Jean-Yves Ollivier confirme son ancrage ancien au Congo, et son travail de « courtier » auprès de la Société pétrolière nationale (SNPC). Son rôle en 2002 dans un prêt d'environ 350 millions de dollars auprès de la Rand Merchant Bank, une banque d’investissement sud-africaine, et destiné à la construction d'infrastructures énergétiques, en association avec le pétrolier Vitol. Ollivier apparaît au fil des ans dans plusieurs dossiers judiciaires relatifs aux dettes de l’État congolais. Et selon Bloomberg, Ollivier a été légalement enregistré dans les archives du ministère de la justice américain en tant qu’agent étranger ayant reçu des fonds du Congo.

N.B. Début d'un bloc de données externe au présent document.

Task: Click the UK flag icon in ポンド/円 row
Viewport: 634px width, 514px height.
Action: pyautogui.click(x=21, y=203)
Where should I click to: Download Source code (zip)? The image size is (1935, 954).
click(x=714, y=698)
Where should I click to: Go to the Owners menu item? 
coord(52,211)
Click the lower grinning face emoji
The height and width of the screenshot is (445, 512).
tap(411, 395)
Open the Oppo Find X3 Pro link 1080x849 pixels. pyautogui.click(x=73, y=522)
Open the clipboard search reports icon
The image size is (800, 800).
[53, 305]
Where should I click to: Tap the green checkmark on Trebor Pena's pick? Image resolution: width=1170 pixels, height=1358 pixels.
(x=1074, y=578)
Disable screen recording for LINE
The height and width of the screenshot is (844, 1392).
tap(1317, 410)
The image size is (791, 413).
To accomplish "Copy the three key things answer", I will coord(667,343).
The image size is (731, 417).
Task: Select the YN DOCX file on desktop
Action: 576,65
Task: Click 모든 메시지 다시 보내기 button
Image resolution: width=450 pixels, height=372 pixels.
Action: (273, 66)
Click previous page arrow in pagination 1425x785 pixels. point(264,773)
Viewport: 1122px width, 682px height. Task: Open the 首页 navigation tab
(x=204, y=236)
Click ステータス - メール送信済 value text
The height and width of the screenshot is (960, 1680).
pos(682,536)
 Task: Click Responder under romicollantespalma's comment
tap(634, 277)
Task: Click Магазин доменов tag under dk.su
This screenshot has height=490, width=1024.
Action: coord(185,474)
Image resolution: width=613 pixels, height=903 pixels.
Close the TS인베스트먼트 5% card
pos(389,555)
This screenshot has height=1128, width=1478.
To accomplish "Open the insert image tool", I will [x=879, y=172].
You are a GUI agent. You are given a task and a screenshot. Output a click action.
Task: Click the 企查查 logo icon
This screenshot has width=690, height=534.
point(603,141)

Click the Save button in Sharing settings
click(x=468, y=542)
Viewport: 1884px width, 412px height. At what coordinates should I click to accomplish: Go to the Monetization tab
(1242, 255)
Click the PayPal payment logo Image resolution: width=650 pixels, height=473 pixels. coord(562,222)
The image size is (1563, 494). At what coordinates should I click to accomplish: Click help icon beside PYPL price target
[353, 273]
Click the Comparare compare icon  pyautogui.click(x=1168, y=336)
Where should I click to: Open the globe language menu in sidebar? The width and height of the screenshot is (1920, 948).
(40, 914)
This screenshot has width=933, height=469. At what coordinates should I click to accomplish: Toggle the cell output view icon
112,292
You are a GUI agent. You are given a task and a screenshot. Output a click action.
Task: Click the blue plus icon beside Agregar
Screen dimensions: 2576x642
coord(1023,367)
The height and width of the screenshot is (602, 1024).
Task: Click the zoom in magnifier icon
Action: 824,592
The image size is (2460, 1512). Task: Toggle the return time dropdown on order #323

En 2009 survient le dossier des gisements octroyés au pétrolier italien ENI qui fait actuellement l’objet d’une enquête anticorruption en Italie. Les dirigeants italiens obtiennent en effet la licence du bloc pétrolifère « Marine XII » à condition de céder 25 % du capital à une société présentée par le gouvernement congolais. Trois mois après la signature, le ministère congolais du pétrole annonce aux Italiens avoir sélectionné une société baptisée « New Age » à laquelle ENI transfère sa participation. Mais l'opération ne s'arrête pas là.

« New Age a attribué à Ollivier une participation de 6,3 % dans le bloc, qu'il a ensuite convertie en une participation directe de 2,4 % dans la société, selon les registres de la société déposés à Jersey, où il est enregistré », souligne Bloomberg. « Où est le conflit d'intérêts ? questionne Ollivier. Vous ne payez pas votre courtier ? Tout le monde gagne. Le Congo gagne un bon partenaire qui me paye en me donnant des actions. »

Dans les comptes de la société Fort, l’investissement détenu au sein de « New Age M12 » est estimé à 50 millions de dollars, au 31 décembre 2012. En mai 2018, lors d'une réunion d'actionnaires d'ENI, la réattribution des parts de « New Age  » à la société d'Ollivier vient sur la table, et la question de ses liens avec le président Sassou-Nguesso est ouvertement posée. Le parquet de Milan a requis le 22 juillet une condamnation de huit ans de prison contre le PDG d'ENI, Claudio Descalzi, dans le volet nigérian de l'affaire. Mais plusieurs enquêtes sont en cours concernant le Congo, où il a dirigé durant de nombreuses années la filiale du pétrolier italien. Son épouse Marie Madeleine Ingoba est elle aussi visée pour de multiples opérations suspectes.

Questionné par Mediapart, Jean-Yves Ollivier n’a pas voulu commenter le dossier italien : « Marine XII est un sujet qui n’a rien à voir avec la Fondation Brazzaville, a-t-il indiqué dans un message. D’où ma réponse : je suis à la disposition de toute demande de la justice italienne ou autre, s’il y a un souhait de m’entendre à ce sujet, ce qui jusqu’à ce jour n’a pas été le cas. »

Contacté par Mediapart au sujet de sa relation avec Jean-Yves-Ollivier, le directeur général de la DGSE Bernard Émié n'a pas répondu. Jean-Yves Ollivier a été joint à plusieurs reprises, mais n'a répondu à nos questions que par mail ou messagerie. Richard Amalvy, le directeur de la Fondation Brazzaville, a accepté un entretien par visioconférence, le 6 juillet.